Thanks again for meeting with me after the original post!

Please send me a link to the pages once they're up.

What you're doing is really critical. I've discovered that a lot of non-glycobiologists 'shut down' when it comes to glycobiology.

Certainly in the case of one earlier NGLY1 patient, that caused the NGLY1 mutation to go overlooked until they found my blog post.

A resource like what you're creating will be incredibly valuable for the wider CDG and non-glyco community.

Thanks!

I will do so! They'll be short on content to start with, since we've still got to do the leg work to fill in the data.

I don't really get why other biologists shut down, but I figure if we put together some good cognitive (and analytical) tools to allow people to better understand the roles of glycosylation, it'll no longer be so scary.

I think it's incredible what we can do with a medium like the Internet. It is a shame that so much intellectual capacity gets tied up in academic glory-seeking, and it's refreshing to see that the power of the connectivity of the Internet can let a lay person make stronger connections than a secretive academic.

Hopefully this and other stories like this will promote more active communication and sharing of ideas over silenced and competition for publication credit.

Very impressive management of the situation. This story is pretty incredible and really exciting for the ability of researchers at different institutions to somewhat effectively collaborate.

This really is a testament to how badly technology is needed in the medical field to document and cross reference these sorts of cases. It's hard to think of such an important industry being so disconnected in such a highly connected era.

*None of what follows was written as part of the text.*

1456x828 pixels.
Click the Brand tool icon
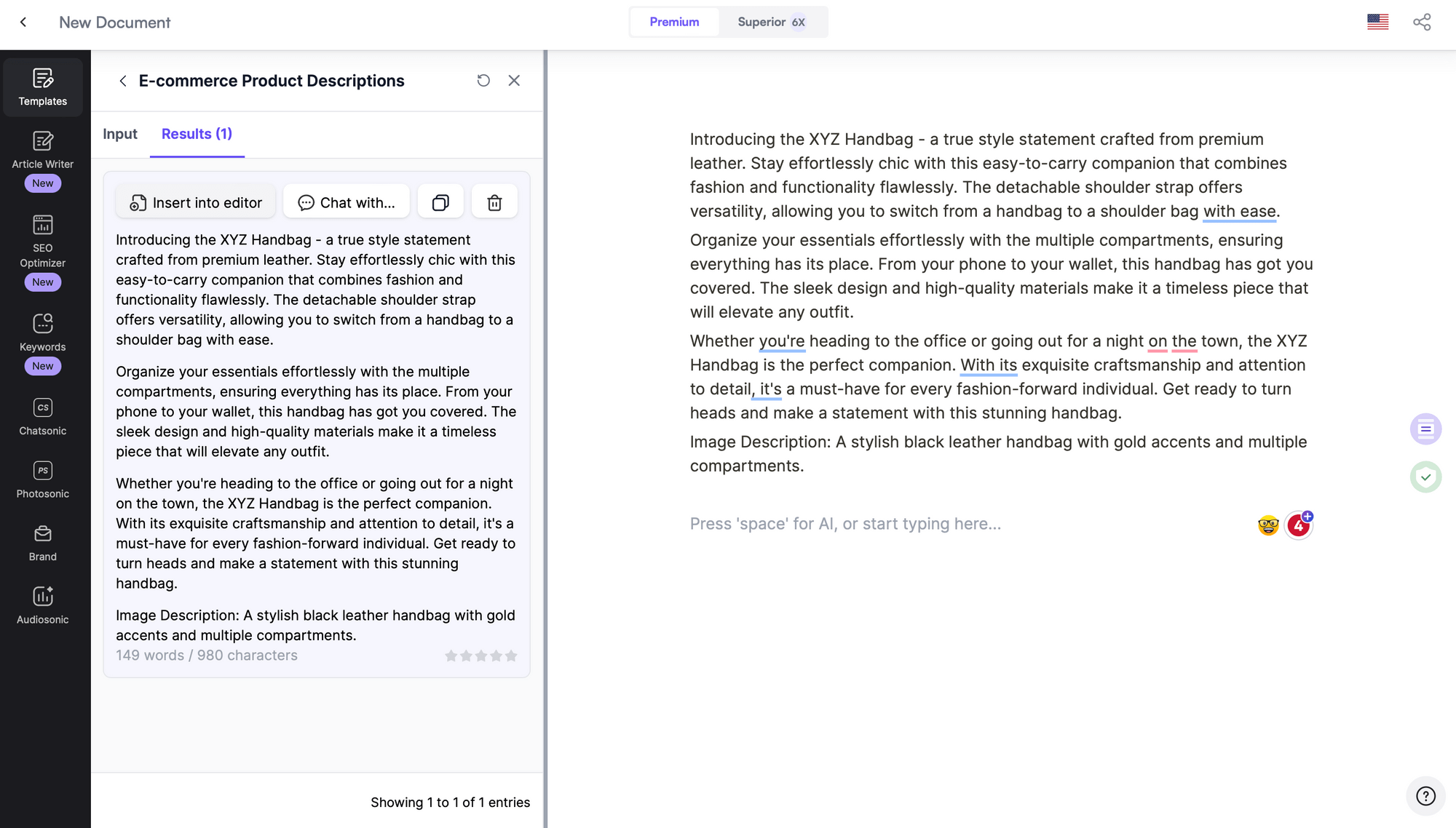point(42,534)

Wish all these patients healthy life ahead , and Matt I can't describe your efforts in words , reading that article I feel that you and your wife are best parents in the world ! Good luck .

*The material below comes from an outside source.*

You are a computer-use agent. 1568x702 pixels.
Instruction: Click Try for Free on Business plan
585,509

So, technology wise, what have you learned from this? Your internet presence helped you find an audience. How do we help people who don't have that but still have access to the internet?

At what point do people with chronic and untreated illness realise they may have something very rare?

There's no doubt that my technical blog helped do this the first time. But, I firmly believed that this could be repeated without an established presence.

And, it has been repeated.

After I co-authored an article with a fellow parent describing how social media + sequencing could discover diseases, a family with an undiagnosed child reached out to me.

They had been exome sequenced, but they were left with two de novo mutations of unknown clinical significance. It wasn't clear if either was the cause of their child's symptoms.

I gave them advice on how to structure a site with the highest likelihood of finding another patient.

They created this on their own:

http://milosjourney.com/

Within 29 days, they found a second patient with a de novo mutation in the same gene (KDM1A). Just looking at the kids made it obvious they had the same disorder.

And, so KDM1A has become the second disease discovered by social media + sequencing.

The heartening aspect is that this family didn't have a prior social media presence at all.

I recommended that they buy Google AdWords on the names of the candidate genes of unknown clinical significance they were given, but even that wasn't necessary.

So, I'd recommend that anyone going through a diagnostic odyssey and start blogging everything -- medical terms, lay terms, doctors names, symptoms, medications, treatment attempts, etc.

These are all the kinds of things that fellow sufferers are likely to type into Google.

Recently I was googling for NGLY1 references on German language web sites and found some very short thread in a child healthcare forum (or something similar) where some parent described their child, some other guy said it sounded a bit like your case and linked to your site, and the OP replied that it sounded similar indeed and they'd be in touch.

I don't know if that was really one of the cases, but your web site sure has impact.

There's one German patient, but no one has reached out recently from Germany.

Can you point me to the site?

That's really cool. But kind of sad that it takes so much chance for these people to come across each other.